Water Resources


Hi. It’s Mr. Andersen and this is environmental
science video 5. It is on water resources. Our body is filled with over 60 percent water.
And this does not seem like a big deal because the earth is covered with over 70 percent
water. The problem with that is that most of that is sea water that we cannot use. And
the freshwater that remains, most of it is going to be frozen in ice caps and glaciers.
And so the percent that is really fresh water on the surface is a small percent of the water
on our planet and it is finite. The amount of water we have on our planet has never changed.
Now as the sun provides energy to the earth the water will move around through the hydrologic
or the water cycle but we have a finite amount of water. And most of it is going to be sea
water. We have a little bit of fresh water. The sea water moves around through ocean currents.
The fresh water could be divided into ground water, water underneath the surface and then
surface water which is on the surface.
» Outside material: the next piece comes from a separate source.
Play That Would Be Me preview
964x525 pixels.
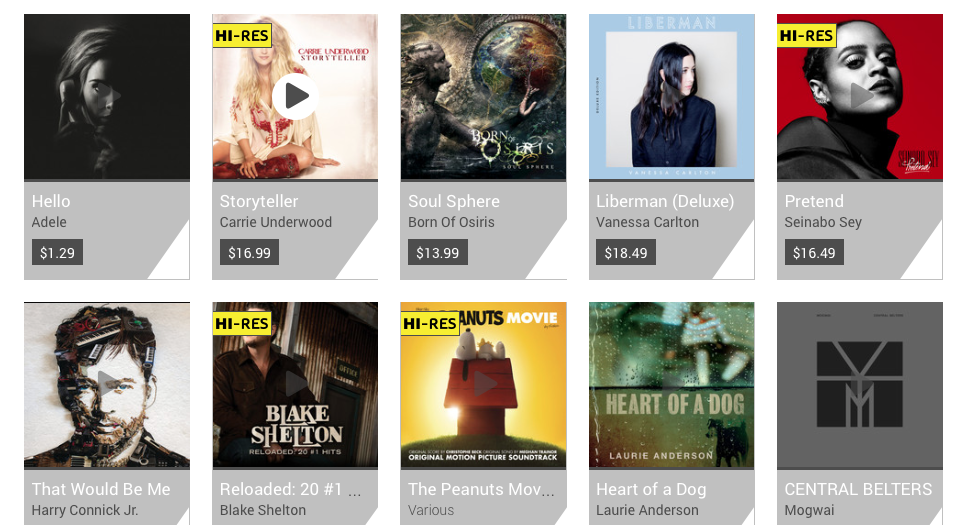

Now we need that water. We need it domestically
in the home to take a shower or to drink. But we also need it in industry to make our
goods. And most of it actually goes to agriculture to make the food that we eat. The problem
with water on our planet is that it is unevenly distributed. In some areas there is lots of
water. In some areas however there is going to be scarcity. And so humans have had to
learn how to store water, move it around and in the future we may have to desalinate some
of that sea water so that we can use it as fresh water. Now where is that ground water
stored? It is underneath the ground in aquifers that we can deplete. What about the surface
water? Well it can be stored in reservoirs that occur naturally or ones that are created
as we produce dams. And then we can move it around through aqueducts and even to the planet
itself through irrigation. But we have a finite amount and so conservation is incredibly important.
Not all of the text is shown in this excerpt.